L’ensemble des programmes d’équipement doivent permettre d’améliorer les taux de vétusté des constructions et des équipements, très dégradés mais à un horizon demeurant lointain. Le niveau de renouvellement des immobilisations doit, cependant, rester un point de vigilance en ce que l’état et la fonctionnalité des équipements et matériels participent directement à l’exercice de l’activité, à la qualité des soins et au confort de travail des équipes.
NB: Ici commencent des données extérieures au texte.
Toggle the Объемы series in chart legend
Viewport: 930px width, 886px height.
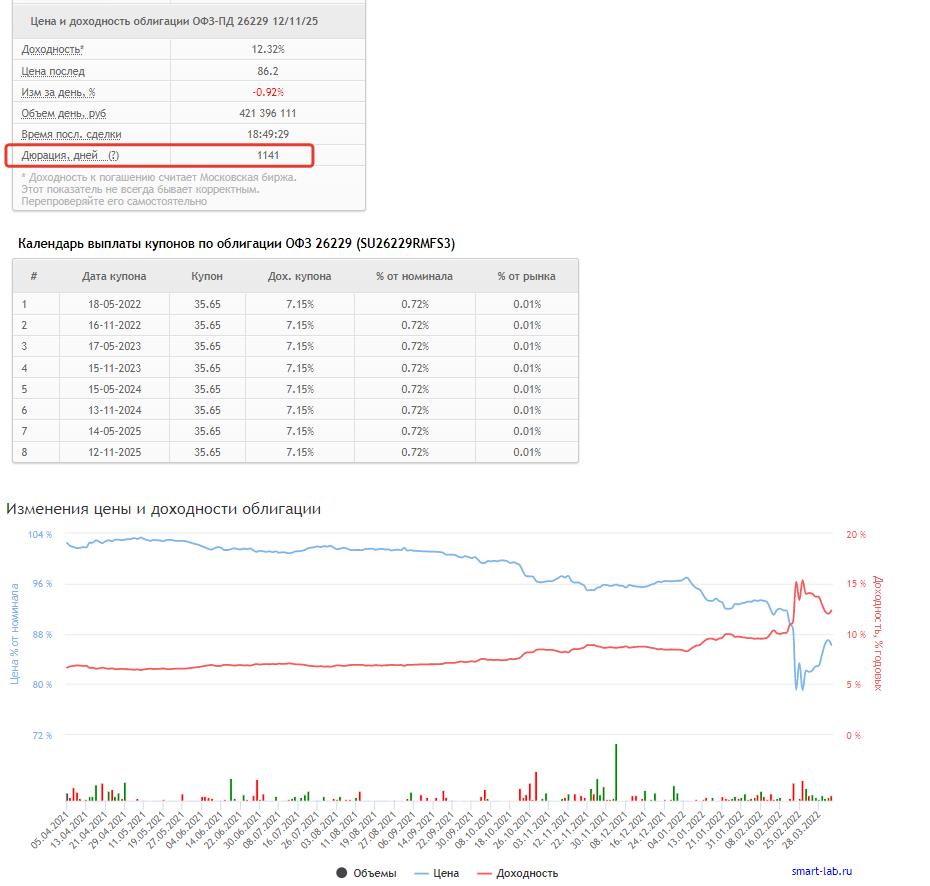[x=367, y=873]
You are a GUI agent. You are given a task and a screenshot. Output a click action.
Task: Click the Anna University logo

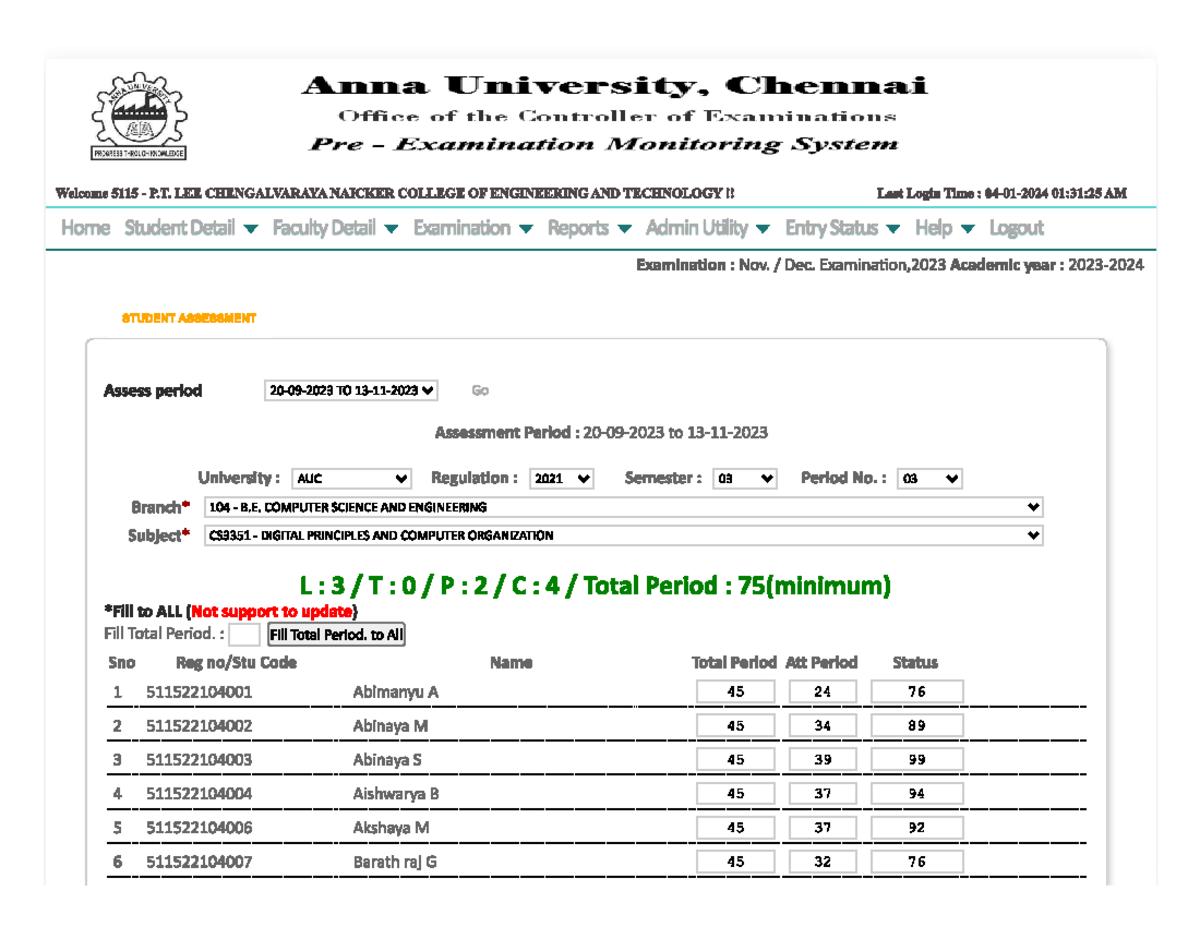click(142, 116)
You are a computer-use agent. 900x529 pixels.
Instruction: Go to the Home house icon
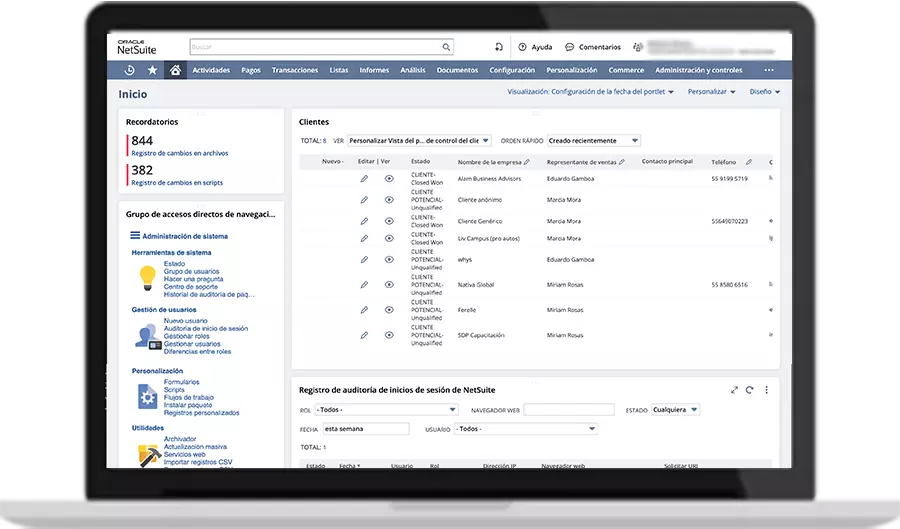point(176,70)
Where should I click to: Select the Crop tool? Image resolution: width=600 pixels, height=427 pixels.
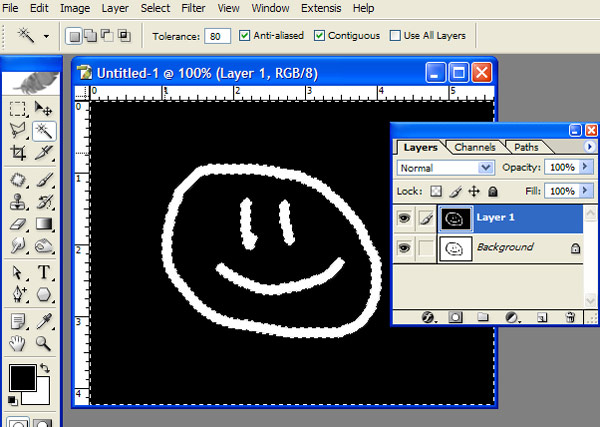click(18, 153)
Les mesures prises par l’établissement sur le volet des ressources humaines sont également nombreuses et devraient permettre, à terme, de répondre en partie aux difficultés observées : orientation du projet social de 2019-2023 vers la qualité de vie au travail et la réduction de la pénibilité des métiers ; création et renforcement des équipes de remplacement à partir de 2021, augmentation des stagiairisations ; élaboration en cours d’un guide du temps de travail pour le personnel non médical…
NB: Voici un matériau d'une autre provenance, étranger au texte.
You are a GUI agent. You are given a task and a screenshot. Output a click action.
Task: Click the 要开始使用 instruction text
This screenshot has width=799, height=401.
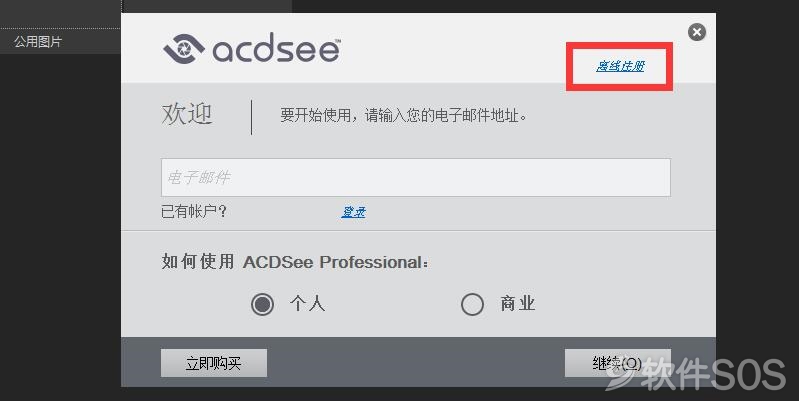click(404, 116)
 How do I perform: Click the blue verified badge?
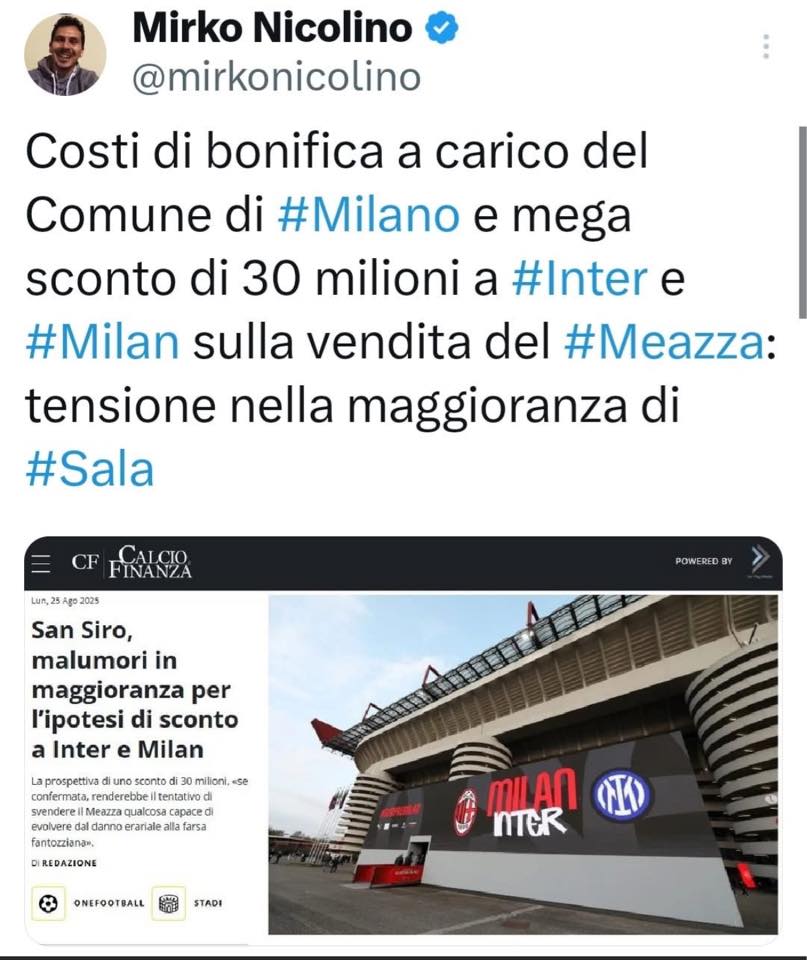(x=442, y=29)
Quant aux difficultés de recrutement affectant le personnel médical, les récentes réformes engagées dans le cadre des accords du Ségur de la santé offrent des perspectives, certes intéressantes, mais limitées à plusieurs égards. Elles pourraient ainsi se révéler insuffisantes pour engager, notamment, la sortie des contrats spécifiques pour les spécialités des urgences ou de la psychiatrie en grande difficulté pour le recrutement, et pour lesquelles un complément de rémunération par l’exercice d’une activité libérale n’est pas réellement mobilisable. La mise en œuvre du contrôle sur les dépenses d’intérim médical, bien qu’indispensable, pourrait également se révéler complexe en l’absence d’un travail d’anticipation et de coordination suffisant conduit par la tutelle sanitaire auprès des différentes parties prenantes dans les territoires. Enfin, certaines des mesures des accords du Ségur de la santé, comme la prime de solidarité territoriale, peuvent induire d’autres biais possiblement préjudiciables, en rendant le temps de travail additionnel moins attractif avec le risque de démobilisation des ressources de l’hôpital au profit d’autres établissements voisins.
Le rôle du groupement hospitalier de territoires (GHT) et plus encore celui de l’ARS, encore peu présents sur ces sujets d’importance, apparaissent essentiels pour contenir et réguler la concurrence des établissements, et éviter ainsi les stratégies isolées contre-productives pour le territoire.
RECOMMANDATIONS
- Recommandation n° 1 : Elaborer un guide complet du temps de travail pour les personnels non médicaux, incluant les références textuelles les plus récentes et mettant fin aux pratiques irrégulières.
- Recommandation n° 2 : Conduire une évaluation des effets des cycles en 12 heures sur la qualité de vie au travail, la sécurité et la qualité de la prise en charge des patients.
- Recommandation n° 3 : Mettre en place un dispositif de décompte complet et fiable des heures supplémentaires accomplies.
- Recommandation n° 4 : Réduire la dette du temps de travail.
- Recommandation n° 5 : Assurer un cadrage et un suivi du recours au temps de travail additionnel au sein de la commission d’organisation de la permanence des soins.
- Recommandation n° 6 : Respecter les intérêts de l’hôpital dans l’utilisation des IRM, tant en termes financiers que d’accès aux soins pour les patients hospitalisés.
- Recommandation n° 7 : Exiger des entreprises de travail temporaire un relevé détaillé de la rémunération versée aux médecins pour permettre l’effectivité des contrôles du comptable public.
- Recommandation n° 8 : Mettre fin aux contrats de gré à gré pour assurer les remplacements ponctuels en s’appuyant notamment sur le levier de la prime de solidarité territoriale.